Download this: for all the achievements high technology has accomplished in recent years at bringing different people together, when it comes to the high-tech workplace, women are still being left out.
That’s the troubling conclusion reached by the Level Playing Field, a San Francisco-based nonprofit that researches educational and workforce inequality. Their data, released last week, reveals that women working at high tech IT and startup companies continue to feel isolated compared to their male peers – and even feel belittled and bullied in the work place, resulting in high job dissatisfaction. And, despite encouraging signs that women make up 46% of the workforce and half of all college graduates, a paltry 22% include the high-tech marketplace – an area critical for 21st century advancement.
So why don’t women feel more empowered to successfully tackle tech? There are many theories – here’s a snapshot of two:
#1 – With all that has changed in the American workforce in recent decades, it’s hard to remember that only a short while ago, women, were relegated to secondary positions in male-dominant corporate hierarchies. Is there a residue of (outdated) beliefs still filtering through the last bastions of male-only (or mostly male) domains?
#2 – The age-old throwaway: “Women and technology don’t mix.” I always find that one amusing considering the first waves of modern office and domestic inventions were consistently in the stereotyped sphere of women’s use.
The bottom line?
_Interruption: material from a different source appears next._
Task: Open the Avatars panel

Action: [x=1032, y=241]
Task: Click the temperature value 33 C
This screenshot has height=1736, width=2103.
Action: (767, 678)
Technology and women do mix. Women-led startups generate higher revenue per dollars of invested capital and have lower failure rates, according to Cindy Padnos, founder of Illuminate Ventures, a venture capital firm catering toward woman business leaders. Women-run high tech companies, her research found, had annual revenues that were 12% higher, using a third less capital.
It’s fitting, perhaps, that October is National Bullying Prevention month. While the initiative –a collective work by a variety of nonprofits –is geared largely toward children and teens, it’s nevertheless a good time to remember that bullies, like other bad apples in a high school or college class, graduate too. Upon receiving their diploma where do they go? The office.
As Public Relations professionals –an industry that has enjoyed an unprecedented male-female flip-flop with 85 percent of the field’s employees being women – we can work with our male and female clients alike, helping them craft a more balanced message about who they’re looking to recruit internally and who their products or messages are directed toward externally. Nobody likes a bully and everyone can afford to be a little more inclusive. Now that this boss (who happens to be a woman) is about to get her own cup of coffee, (don’t need an assistant of either sex for that) let me post this high tech blog –before I magically forget how.
You know…. ‘cause I’m a woman. Please.